重要なのは、金価格が「需給」だけでなく「不安の強さ」によっても動く点です。不確実性が高まるほど、金の価格にはプレミアムが乗ります。
過去の局面との比較
歴史的にみると、金価格は以下の局面で上昇してきました。
- 戦争・軍事衝突
- 金融危機
- インフレ加速
- 通貨価値への信認低下
今回の上昇は「戦争リスク」によるものですが、足元では世界的な財政拡張やインフレ圧力も続いています。単発の地政学ショックというよりも、構造的な不安定性の中で金が買われていると見ることもできます。
金は本当に“安全”なのか
もっとも、金は価格変動の小さい資産ではありません。2026年1月末に5600ドル台をつけた後、利益確定売りで調整する局面もありました。
金には利息も配当もありません。価格上昇が唯一の収益源です。そのため、
- 実質金利の上昇
- ドル高進行
- 地政学リスクの後退
といった要因が重なれば、価格は反落する可能性があります。
安全資産というよりも、「信用リスクを回避する手段」と位置づける方が適切です。
国内価格上昇の意味
国内小売価格も最高値を更新しました。円建て金価格は、ドル建て金価格と為替の双方の影響を受けます。
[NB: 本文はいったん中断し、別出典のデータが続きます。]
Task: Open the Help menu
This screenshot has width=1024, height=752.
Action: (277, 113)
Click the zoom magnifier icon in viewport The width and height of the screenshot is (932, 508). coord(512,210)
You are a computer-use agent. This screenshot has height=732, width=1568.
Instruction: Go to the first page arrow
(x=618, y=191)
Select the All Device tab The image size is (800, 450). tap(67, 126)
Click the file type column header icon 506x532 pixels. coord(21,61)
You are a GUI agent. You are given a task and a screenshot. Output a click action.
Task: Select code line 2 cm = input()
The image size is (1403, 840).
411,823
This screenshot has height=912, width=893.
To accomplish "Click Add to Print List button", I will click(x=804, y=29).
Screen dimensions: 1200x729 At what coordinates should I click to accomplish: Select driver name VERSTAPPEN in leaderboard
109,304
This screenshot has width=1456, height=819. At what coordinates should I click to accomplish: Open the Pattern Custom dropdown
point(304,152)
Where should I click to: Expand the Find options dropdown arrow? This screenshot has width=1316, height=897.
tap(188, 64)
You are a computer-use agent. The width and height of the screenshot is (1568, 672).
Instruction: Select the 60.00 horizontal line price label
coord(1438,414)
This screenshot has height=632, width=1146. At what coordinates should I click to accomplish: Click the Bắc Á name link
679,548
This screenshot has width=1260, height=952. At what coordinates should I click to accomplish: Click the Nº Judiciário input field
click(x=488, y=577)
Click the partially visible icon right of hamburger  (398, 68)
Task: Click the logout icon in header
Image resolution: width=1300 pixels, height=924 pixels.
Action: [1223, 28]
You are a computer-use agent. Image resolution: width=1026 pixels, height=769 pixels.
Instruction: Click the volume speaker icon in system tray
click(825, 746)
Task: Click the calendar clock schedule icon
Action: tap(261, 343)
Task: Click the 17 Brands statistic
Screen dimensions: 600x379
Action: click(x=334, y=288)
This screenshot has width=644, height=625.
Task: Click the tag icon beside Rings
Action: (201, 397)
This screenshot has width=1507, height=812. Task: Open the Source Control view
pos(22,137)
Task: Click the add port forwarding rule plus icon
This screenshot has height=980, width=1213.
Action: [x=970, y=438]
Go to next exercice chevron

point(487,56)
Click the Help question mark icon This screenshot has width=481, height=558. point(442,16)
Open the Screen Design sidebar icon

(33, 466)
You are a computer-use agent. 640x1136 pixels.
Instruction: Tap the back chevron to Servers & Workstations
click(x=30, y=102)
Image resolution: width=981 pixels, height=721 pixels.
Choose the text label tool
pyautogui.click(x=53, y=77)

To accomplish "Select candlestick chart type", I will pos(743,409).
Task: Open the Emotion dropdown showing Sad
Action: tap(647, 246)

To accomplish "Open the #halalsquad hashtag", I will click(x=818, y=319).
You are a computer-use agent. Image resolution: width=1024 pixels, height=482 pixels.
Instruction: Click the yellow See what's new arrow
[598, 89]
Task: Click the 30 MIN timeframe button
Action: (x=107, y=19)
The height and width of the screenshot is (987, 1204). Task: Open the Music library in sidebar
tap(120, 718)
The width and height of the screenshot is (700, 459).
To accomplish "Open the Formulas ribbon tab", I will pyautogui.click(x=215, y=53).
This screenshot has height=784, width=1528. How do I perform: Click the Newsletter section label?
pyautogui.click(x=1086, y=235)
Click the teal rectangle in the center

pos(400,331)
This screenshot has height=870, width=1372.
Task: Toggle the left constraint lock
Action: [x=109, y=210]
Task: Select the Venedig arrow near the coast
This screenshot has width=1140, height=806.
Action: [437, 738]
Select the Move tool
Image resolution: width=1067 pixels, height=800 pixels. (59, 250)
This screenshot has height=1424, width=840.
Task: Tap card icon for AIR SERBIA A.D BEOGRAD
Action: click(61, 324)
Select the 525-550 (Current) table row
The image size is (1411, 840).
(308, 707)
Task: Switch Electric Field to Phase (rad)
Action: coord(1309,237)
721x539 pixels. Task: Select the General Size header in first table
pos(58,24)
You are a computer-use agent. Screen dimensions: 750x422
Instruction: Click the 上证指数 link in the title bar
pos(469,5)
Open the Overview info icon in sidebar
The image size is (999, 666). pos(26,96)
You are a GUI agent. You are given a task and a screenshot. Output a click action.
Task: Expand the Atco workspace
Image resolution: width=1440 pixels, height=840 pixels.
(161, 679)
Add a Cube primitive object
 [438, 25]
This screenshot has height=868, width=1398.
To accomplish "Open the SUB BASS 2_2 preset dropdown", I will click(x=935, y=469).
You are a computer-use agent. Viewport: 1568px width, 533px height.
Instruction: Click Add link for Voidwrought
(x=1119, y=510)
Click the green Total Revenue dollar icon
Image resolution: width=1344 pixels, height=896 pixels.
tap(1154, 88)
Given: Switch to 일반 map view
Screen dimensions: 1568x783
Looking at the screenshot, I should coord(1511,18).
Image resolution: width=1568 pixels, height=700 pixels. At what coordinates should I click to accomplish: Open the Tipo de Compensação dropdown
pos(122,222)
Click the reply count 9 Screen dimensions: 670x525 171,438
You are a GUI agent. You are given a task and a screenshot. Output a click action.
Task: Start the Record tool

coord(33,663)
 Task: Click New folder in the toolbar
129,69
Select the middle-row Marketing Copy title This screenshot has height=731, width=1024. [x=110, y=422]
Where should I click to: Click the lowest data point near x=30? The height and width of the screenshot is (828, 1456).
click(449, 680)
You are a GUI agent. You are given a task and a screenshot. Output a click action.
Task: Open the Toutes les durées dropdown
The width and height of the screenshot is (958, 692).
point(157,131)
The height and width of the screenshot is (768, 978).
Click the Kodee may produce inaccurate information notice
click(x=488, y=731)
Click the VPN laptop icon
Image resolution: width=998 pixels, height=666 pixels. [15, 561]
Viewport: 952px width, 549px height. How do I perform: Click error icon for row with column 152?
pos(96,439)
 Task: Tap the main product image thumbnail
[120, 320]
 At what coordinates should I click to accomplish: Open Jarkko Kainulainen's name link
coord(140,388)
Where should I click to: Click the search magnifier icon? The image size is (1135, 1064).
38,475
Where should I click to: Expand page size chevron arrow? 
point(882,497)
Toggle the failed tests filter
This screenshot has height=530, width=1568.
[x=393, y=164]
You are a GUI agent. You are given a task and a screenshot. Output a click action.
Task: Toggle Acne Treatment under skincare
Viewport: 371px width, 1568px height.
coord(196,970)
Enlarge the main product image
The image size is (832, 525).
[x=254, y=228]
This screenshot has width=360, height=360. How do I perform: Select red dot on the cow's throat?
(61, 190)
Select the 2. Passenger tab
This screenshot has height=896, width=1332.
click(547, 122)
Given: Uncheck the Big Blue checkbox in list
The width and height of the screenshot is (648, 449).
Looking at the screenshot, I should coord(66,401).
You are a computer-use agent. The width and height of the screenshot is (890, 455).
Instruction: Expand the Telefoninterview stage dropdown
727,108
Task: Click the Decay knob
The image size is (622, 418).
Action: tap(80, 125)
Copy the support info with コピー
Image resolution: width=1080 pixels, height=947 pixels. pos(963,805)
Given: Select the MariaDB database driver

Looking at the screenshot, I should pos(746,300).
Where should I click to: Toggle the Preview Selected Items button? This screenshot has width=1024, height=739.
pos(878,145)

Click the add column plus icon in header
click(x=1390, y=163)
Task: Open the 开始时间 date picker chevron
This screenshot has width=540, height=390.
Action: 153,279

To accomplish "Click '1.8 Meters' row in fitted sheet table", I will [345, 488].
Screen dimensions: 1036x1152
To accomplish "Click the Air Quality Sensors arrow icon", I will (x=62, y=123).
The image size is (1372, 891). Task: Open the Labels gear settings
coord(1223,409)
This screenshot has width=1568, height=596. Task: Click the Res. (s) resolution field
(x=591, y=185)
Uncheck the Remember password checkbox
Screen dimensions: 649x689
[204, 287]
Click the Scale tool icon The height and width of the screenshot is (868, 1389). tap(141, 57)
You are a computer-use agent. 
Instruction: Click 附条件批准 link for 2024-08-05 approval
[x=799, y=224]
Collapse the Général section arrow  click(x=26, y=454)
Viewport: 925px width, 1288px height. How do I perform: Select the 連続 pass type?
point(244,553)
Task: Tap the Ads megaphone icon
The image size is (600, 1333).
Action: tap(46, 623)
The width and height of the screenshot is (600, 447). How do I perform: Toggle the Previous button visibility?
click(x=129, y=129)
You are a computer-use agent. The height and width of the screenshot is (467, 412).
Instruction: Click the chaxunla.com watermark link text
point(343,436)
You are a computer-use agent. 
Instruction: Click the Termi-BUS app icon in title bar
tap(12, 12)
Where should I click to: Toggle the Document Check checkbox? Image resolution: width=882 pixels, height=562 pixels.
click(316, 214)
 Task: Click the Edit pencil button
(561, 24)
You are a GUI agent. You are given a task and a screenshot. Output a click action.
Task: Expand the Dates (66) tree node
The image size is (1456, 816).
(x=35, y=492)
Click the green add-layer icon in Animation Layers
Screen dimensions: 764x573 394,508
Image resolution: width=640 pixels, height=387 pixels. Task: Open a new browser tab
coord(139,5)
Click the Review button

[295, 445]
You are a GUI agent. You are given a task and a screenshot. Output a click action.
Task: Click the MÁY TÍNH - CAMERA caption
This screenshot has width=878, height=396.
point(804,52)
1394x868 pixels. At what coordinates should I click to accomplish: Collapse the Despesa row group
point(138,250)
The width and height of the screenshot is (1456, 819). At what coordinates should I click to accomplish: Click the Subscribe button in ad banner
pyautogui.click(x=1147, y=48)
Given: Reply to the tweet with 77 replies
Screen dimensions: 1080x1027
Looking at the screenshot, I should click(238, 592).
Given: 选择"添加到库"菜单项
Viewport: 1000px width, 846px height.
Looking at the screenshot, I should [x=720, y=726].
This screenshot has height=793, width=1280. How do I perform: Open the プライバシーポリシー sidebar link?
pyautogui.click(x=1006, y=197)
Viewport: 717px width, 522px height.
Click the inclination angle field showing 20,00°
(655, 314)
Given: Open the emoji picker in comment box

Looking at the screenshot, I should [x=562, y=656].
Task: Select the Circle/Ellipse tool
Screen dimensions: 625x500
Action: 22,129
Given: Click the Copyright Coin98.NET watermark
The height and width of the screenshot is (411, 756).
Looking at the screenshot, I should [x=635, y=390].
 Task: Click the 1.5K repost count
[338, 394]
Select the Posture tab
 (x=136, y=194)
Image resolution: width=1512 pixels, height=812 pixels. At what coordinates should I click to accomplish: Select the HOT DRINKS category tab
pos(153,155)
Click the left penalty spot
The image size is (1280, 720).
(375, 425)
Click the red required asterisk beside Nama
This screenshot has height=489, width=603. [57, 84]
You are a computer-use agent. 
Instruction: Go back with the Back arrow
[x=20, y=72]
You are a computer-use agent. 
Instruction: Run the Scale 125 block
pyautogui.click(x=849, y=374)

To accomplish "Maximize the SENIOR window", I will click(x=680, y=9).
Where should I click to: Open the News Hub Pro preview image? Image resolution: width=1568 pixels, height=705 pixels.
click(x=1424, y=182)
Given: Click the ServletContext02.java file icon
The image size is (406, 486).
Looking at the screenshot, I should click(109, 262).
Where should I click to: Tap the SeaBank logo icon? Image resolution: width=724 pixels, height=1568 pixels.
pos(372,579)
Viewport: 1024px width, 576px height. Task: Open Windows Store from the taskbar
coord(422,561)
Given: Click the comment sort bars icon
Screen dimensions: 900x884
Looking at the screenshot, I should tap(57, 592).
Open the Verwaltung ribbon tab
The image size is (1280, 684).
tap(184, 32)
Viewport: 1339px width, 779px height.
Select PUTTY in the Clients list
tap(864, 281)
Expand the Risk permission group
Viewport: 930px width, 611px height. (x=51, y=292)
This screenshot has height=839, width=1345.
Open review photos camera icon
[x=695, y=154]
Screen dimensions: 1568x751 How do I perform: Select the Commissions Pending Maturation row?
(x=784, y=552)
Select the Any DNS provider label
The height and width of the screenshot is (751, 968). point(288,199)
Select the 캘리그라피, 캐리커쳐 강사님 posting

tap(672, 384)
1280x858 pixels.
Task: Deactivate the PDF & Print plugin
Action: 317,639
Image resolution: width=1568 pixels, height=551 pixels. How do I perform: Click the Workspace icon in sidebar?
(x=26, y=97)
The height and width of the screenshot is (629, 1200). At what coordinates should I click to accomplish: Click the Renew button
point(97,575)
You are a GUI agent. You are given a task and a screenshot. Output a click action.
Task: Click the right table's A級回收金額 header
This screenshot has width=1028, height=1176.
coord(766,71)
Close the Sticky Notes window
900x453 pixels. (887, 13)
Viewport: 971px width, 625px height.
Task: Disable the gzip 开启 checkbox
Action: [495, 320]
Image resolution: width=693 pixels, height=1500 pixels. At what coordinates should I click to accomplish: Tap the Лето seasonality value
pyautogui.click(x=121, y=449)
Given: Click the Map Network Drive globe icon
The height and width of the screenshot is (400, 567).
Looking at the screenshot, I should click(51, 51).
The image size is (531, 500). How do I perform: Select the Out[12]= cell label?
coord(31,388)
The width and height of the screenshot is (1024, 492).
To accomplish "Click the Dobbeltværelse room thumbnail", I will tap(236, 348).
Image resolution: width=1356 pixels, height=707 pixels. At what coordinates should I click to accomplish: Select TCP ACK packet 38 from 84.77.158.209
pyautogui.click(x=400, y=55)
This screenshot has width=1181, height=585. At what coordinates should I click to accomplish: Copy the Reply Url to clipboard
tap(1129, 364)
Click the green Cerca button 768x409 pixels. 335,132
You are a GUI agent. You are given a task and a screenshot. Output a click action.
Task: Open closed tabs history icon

仮にドル建て金価格が横ばいでも、円安が進めば国内価格は上昇します。逆に円高局面では、海外価格が高止まりしても国内価格は伸び悩むことがあります。
したがって、日本の投資家にとっては「為替込みで考える」ことが不可欠です。
資産設計上の位置づけ
金をどのように資産配分に組み込むべきでしょうか。
一般に、
- インフレヘッジ
- 有事の備え
- 通貨分散
という観点から、ポートフォリオの一部として保有する考え方があります。ただし、価格変動が大きい局面では短期売買の対象となりやすく、投機的な動きも強まります。
金を「値上がり期待商品」としてではなく、「保険的資産」としてどの程度持つか、という発想が重要です。
結論
今回の金価格急騰は、中東情勢という直接的な要因に加え、世界経済の不確実性が重なった結果と考えられます。
金は信用不安に対するヘッジ手段ではありますが、価格変動リスクを伴う資産でもあります。安全資産という言葉に安心するのではなく、
- 実質金利
- 為替動向
- 地政学リスクの持続性
といった要素を冷静に見極める姿勢が求められます。
不安が高まる局面こそ、資産設計の原則に立ち返ることが重要です。金はその一部であって、すべてではありません。